**Source extract:**
───

Table Speech

How Will Fintech Change the Economy and Finance?

August 17, 2016

Mr. Hiromi Yamaoka
Director-General, Payment and Settlement
Systems Department, Bank of Japan

 Fintech is a coined term which combines Finance and Technology. It is a fast growing industry, especially among overseas countries, where several thousands of Fintech start-ups are entering the world of financial services. Fintech provides three services: firstly “payment, settlement and remittance” which developed along with smartphone-based e-commerce, secondly internet-based financial intermediation services, and thirdly financial information provided to investors by utilizing artificial intelligence (AI) and big-data analysis.

 Now what makes Fintech so innovative? I think three new elements have propelled its rapid growth worldwide: “blockchain-enabled distributed ledger” which is the technology underlying Bitcoin and other digital currencies; “big-data analysis and AI” utilized by various industries, including the point card business for customer analysis; and explosive growth of smartphones which have become the primary media of financial services today.

 History proves that finance enabled us to secure resources and invest them in promising industries with higher productivity and growth, thus playing an instrumental role in constructing our socioeconomic system. Money, which constitutes the basic infrastructure for financial activities, physically symbolizes information pertaining to value in the form of metal or paper by using relevant technologies. “Ledgers” and “double-entry bookkeeping” enable efficient and centralized management of information and contribute to the economic and social development of the modern era. Financial industries have developed parallel to the advances in various techniques and infrastructure related to information processing.

 Fintech applies information technology to the basic financial infrastructure, including money and ledgers, which have traditionally been managed by banks and registry offices in a centralized manner. Fintech allows all participants within a network to share an asset database by using his/her PC or smartphone. It is expected to facilitate “financial inclusion” in developing countries where people have limited access to financial institutions and to expand the frontier of economic activities, including on-line shopping and remote education, through on-line payments and settlements.

 Fintech has the potential to unbundle and reconstruct traditional financial services. An online transportation network company “Uber” and accommodation matching service “Airbnb” are new forms of economic activities comprising the “sharing economy,” which identifies idle resources dispersed throughout the economy and utilizes them to match people’s supply and demand.

 Fintech also has the potential to reshape the traditional financial architecture. Commercial banks have long been the main provider of payment services and financial intermediations. Based on IT networks and big data, an increasing number of non-financial institutions have moved into the financial sector, including Fintech companies, IT and retail giants like Google, Apple and Alibaba. Access points to financial services have expanded through internet and mobile devices, making various entities compete to secure more global platforms rather than having a larger number of fixed assets.

───

**Work order A:** In the speech on Fintech, which two companies are given as examples of the "sharing economy"?
**Work order B:** Translate this sentence from the speech on Fintech into Spanish: "Fintech has the potential to unbundle and reconstruct traditional financial services."
**Work order C:** Carry on the speech on Fintech, picking up after its final sentence.
The listing has no role in this work.

**Information provided:**
───

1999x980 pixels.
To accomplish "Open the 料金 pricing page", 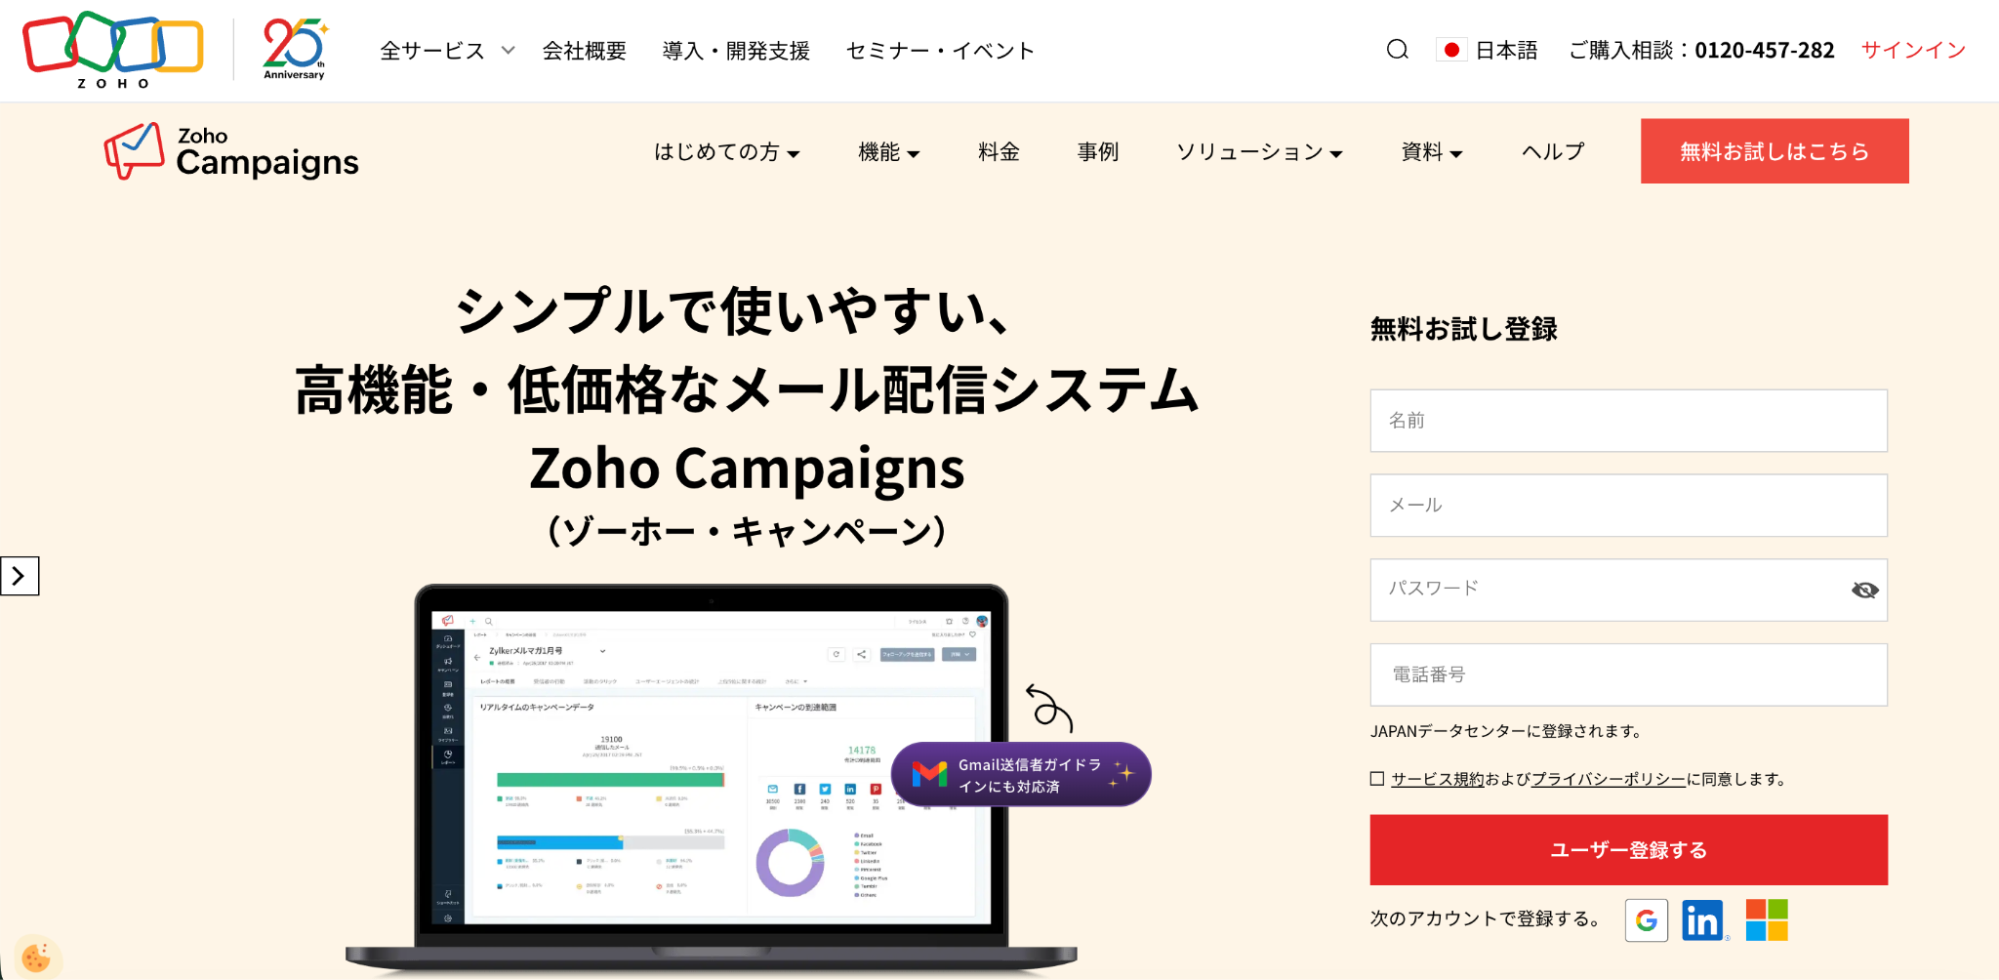I will tap(998, 152).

───

**Task answer A:** Uber and Airbnb.

**Task answer B:** Fintech tiene el potencial de desagregar y reconstruir los servicios financieros tradicionales.

**Task answer C:**
 Fintech has various implications for central banking. One issue that gains attention is the possibility of digital currencies to be widely used as a settlement measure without being converted into yen or dollars. This has the potential to undermine the effectiveness of monetary policies. Even though the possibility of digital currencies to substitute the sovereign currencies is low at this moment, digital currencies in future could override other currencies if people lose confidence in central banks. Another issue is the possibility of central banks issuing digital currencies to save costs for printing, storing, transporting and safeguarding physical currency.

 Thanks to the innovation in IT technologies, people can search the internet to shop via smartphones or transmit information via SNS. Companies capture and analyze such information on the tastes and preferences of customers to develop profiles on individual customers. Active exchanges among financial institutions, IT companies and retailers can enhance economic development. But we must strive to promote both the utilization of information and protection of privacy. Financial services create added value in the linkages between economic entities such as lenders/borrowers and payers/receivers, based on people’s “trust.” The importance of trust also applies to Fintech. If information security problems repeatedly occur in a part of Fintech services, public trust toward Fintech in general would be eroded and eventually hinder its sound development.

 Fintech companies should take proactive measures toward an aging society. Their biometric authentication technology is not only convenient but safe, so if we can convince people on its usefulness, we can facilitate the development of this sector.

 Financial institutions in Japan have long been providing basic financial services to wide-ranging customers while maintaining their own extensive physical infrastructure. IT innovation and Fintech can make the existing infrastructure an outdated unnecessary burden. We must be ready to “metabolize the existing infrastructure to enhance new services that utilize information technology.”

 We should also construct a business model that can be exported overseas to stimulate growth of the Fintech sector and to profit from the merit of scale. We must seize the mega markets in Asia that have ample room for growth in the financial service sector.

 The Bank of Japan established the Fintech Center this April. We will strive to further enhance the convenience of financial services and to revitalize our economic activities through the sound development of Fintech in Japan.